There weren’t really any caveats.  Below are the commands I ran to get it up and running.

garry@garry-VirtualBox:~/riak$ dev/dev1/bin/riak start
garry@garry-VirtualBox:~/riak$ dev/dev2/bin/riak start
garry@garry-VirtualBox:~/riak$ dev/dev3/bin/riak start
garry@garry-VirtualBox:~/riak$ dev/dev2/bin/riak-admin cluster join dev1@127.0.0.1
  Success: staged join request for ‘dev2@127.0.0.1' to ‘dev1@127.0.0.1'
garry@garry-VirtualBox:~/riak$ dev/dev3/bin/riak-admin cluster join dev2@127.0.0.1
  Success: staged join request for ‘dev3@127.0.0.1' to ‘dev2@127.0.0.1'

HBase (Good) — used a OSX 10.7.4

Summary:

I was very wrong in what I thought HBase was before I read this book.  I thought it was a document store database, similar to mongodb.

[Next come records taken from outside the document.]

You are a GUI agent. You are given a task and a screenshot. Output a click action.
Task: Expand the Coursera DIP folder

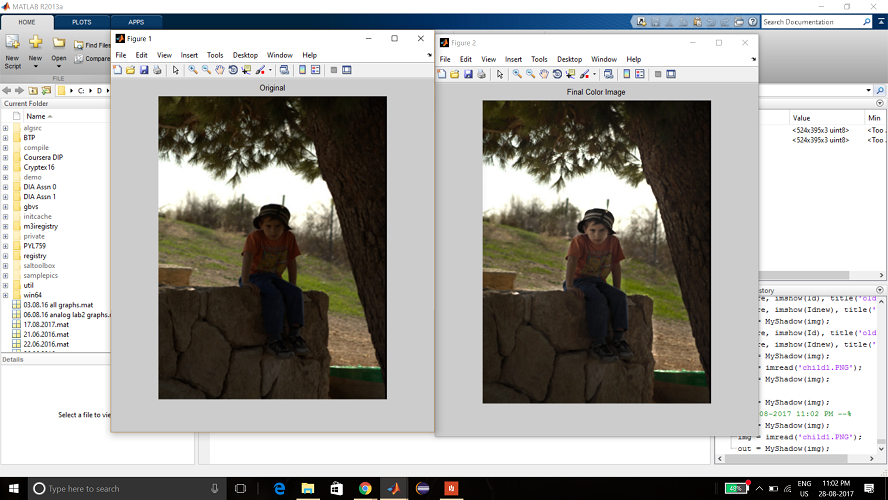coord(5,157)
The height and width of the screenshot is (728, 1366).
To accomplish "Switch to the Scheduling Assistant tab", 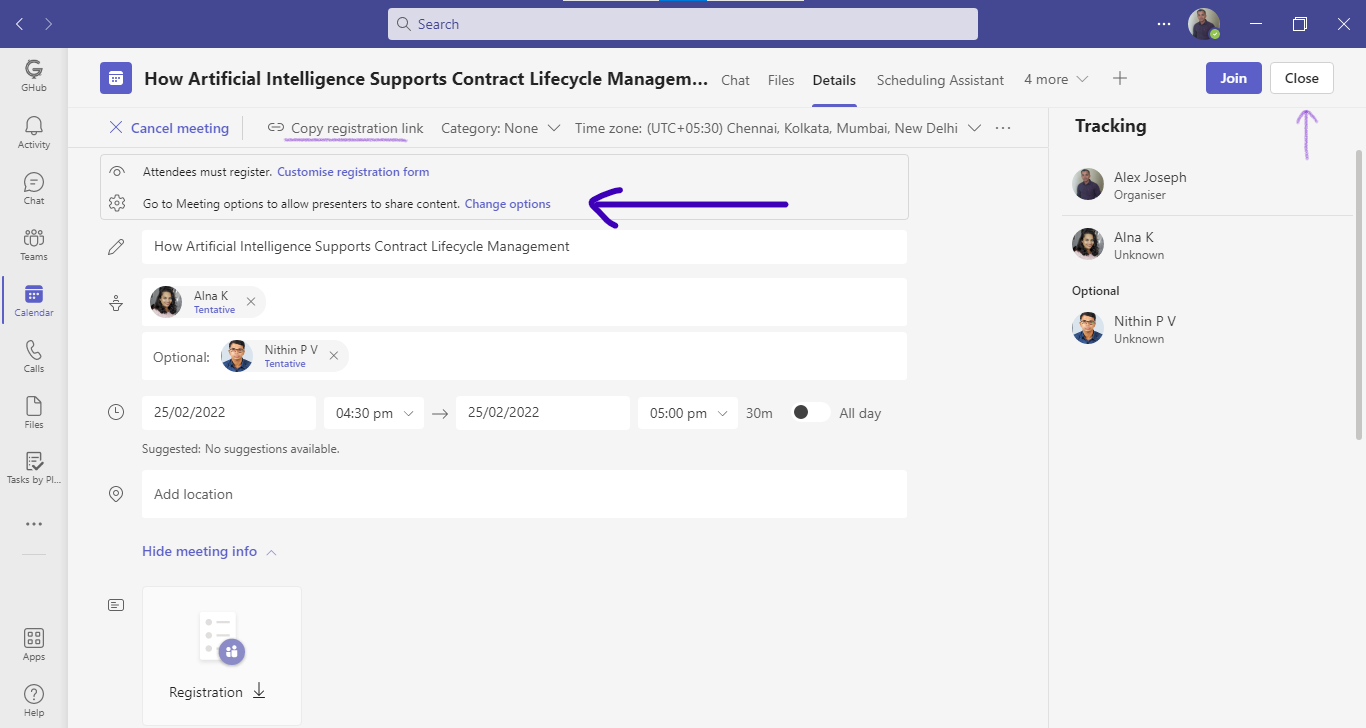I will 939,79.

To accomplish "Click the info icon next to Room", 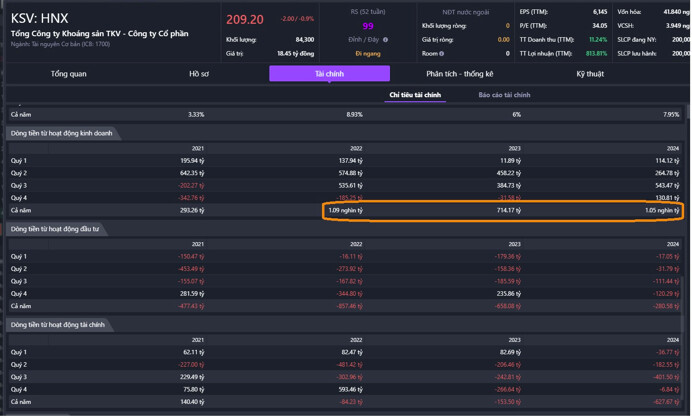I will coord(442,54).
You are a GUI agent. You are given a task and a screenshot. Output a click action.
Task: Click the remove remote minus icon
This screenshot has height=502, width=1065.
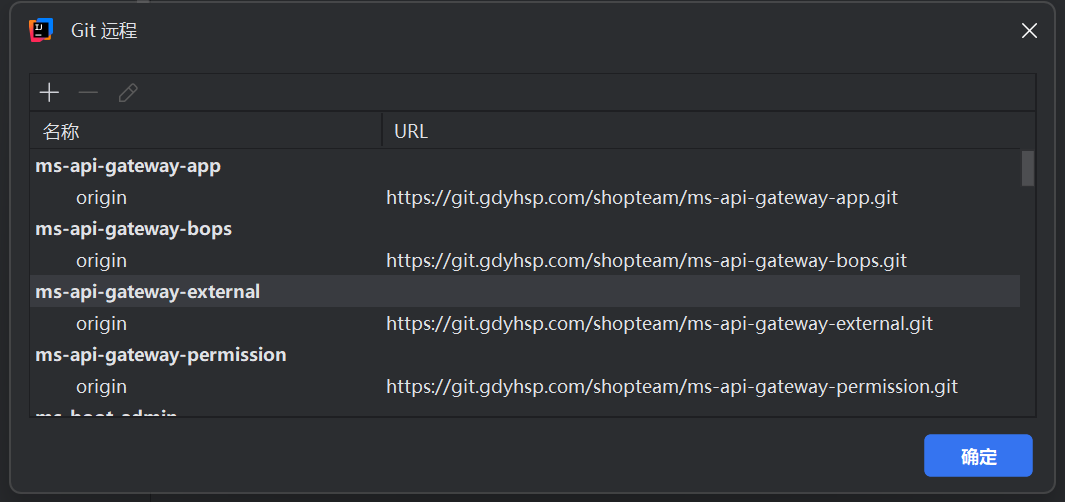click(89, 93)
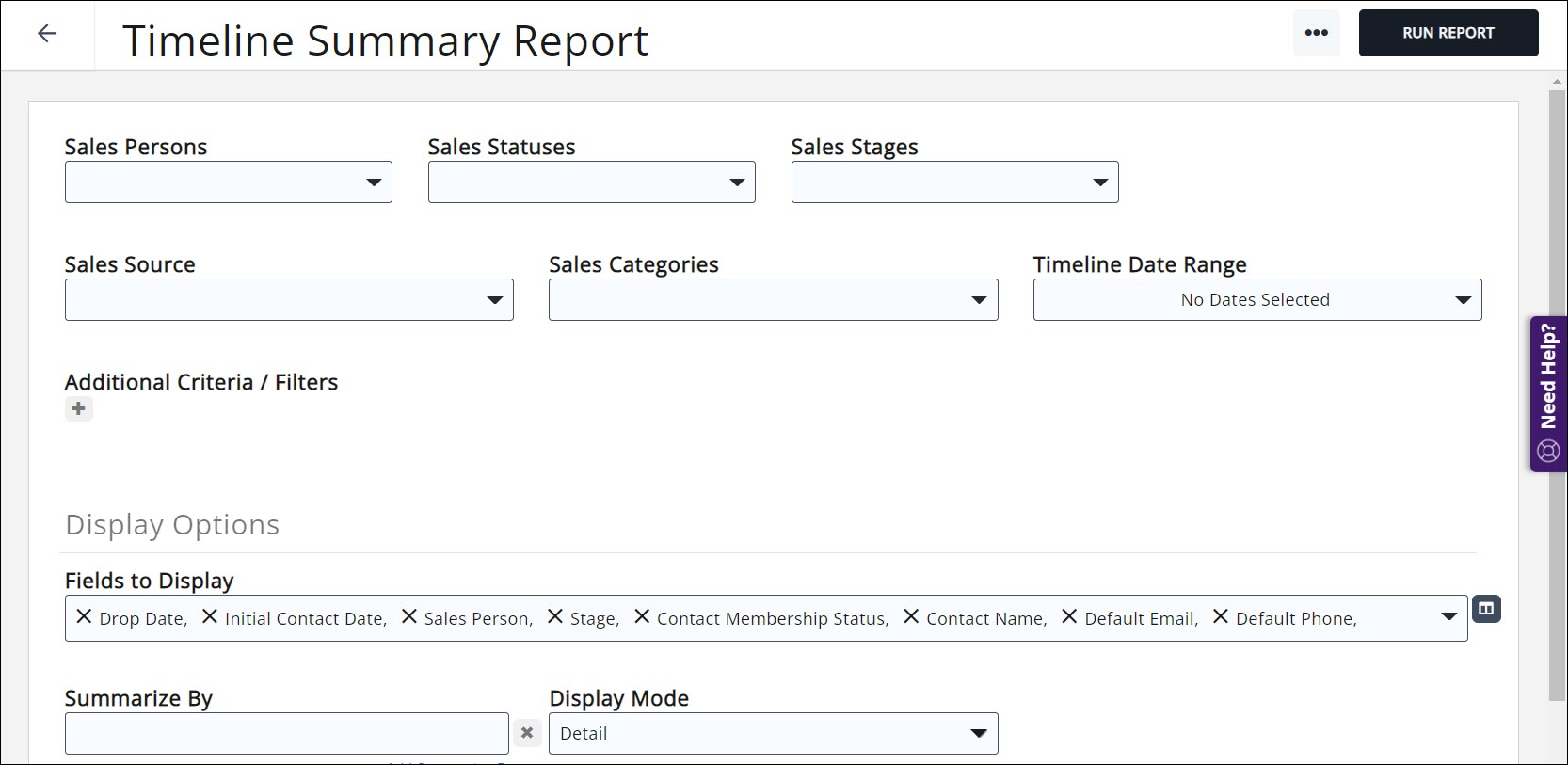The image size is (1568, 765).
Task: Open the Need Help side tab
Action: tap(1548, 393)
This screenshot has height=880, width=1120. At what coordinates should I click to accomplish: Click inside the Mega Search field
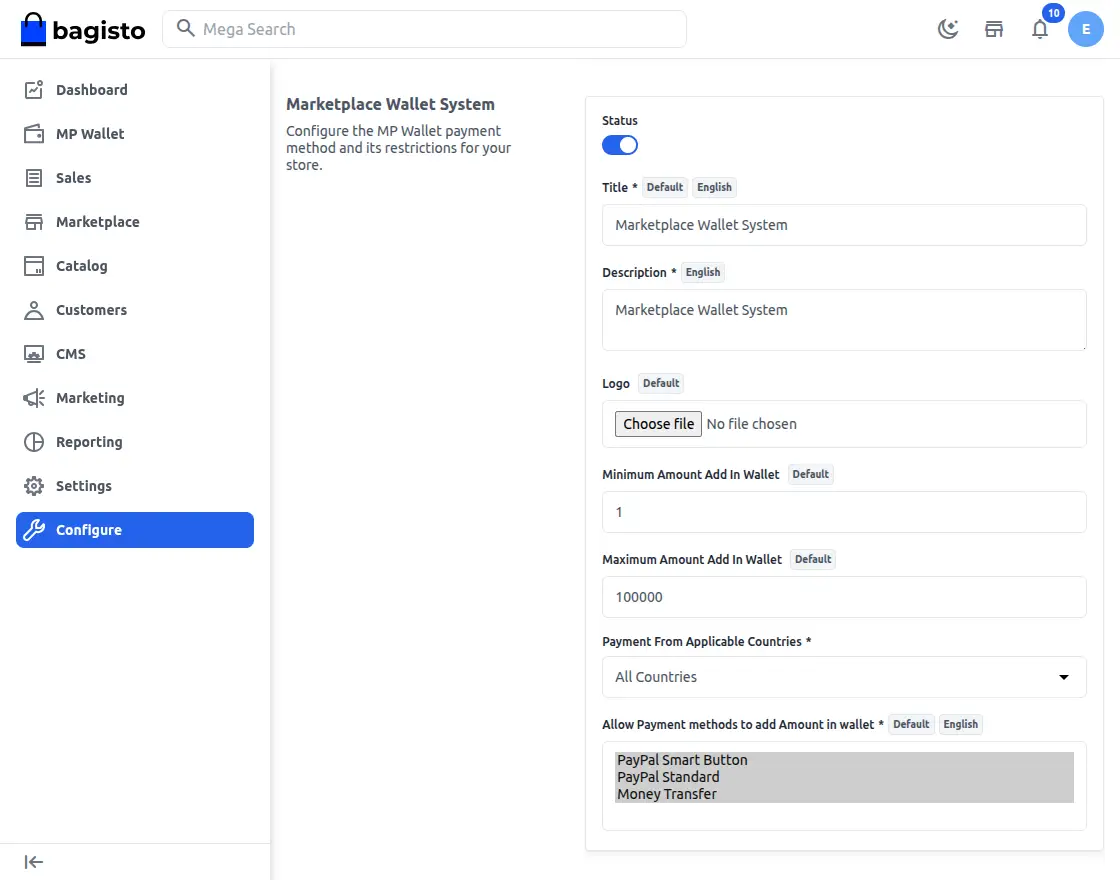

I could not have been more wrong.  It is a column oriented database that, on its own, only has 1 lookup key.  With that in mind, it is still a very powerful technology.

My favorite part about HBase is the default versioning.  Meaning you don’t really need audit tables, because it keeps the older version around forever (defaults to 3).  It also supports Thrift (a binary protocol), so you don’t have to work with heavy http traffic in a distributed system.  

Caveats:

I had to install the following to get this to semi work, I never did get thrift to work.

  • homebrew (awesome package manager for mac)
  • rvm
    curl -L https://get.rvm.io | bash -s stable --ruby
    

    (installs rvm, a ruby environment manager)

After following the steps in the book I did a gem install of hbase and thrift.  I had to do a gem search hbase and a gem search thrift to find the correct package.  I kept getting an error on Apache::Hadoop::Hbase::Thrift.new( protocol ) section in the thrift_example.rb, this was when I quit doing and continued reading.  I couldn’t find the Apache namespace/package for ruby.

All in all this book is really good so far and I look forward to reading more.  Feel free to comment and let me know what you think of the book.  Also, if you figured out the error around the Apache namespace, that’d be really cool.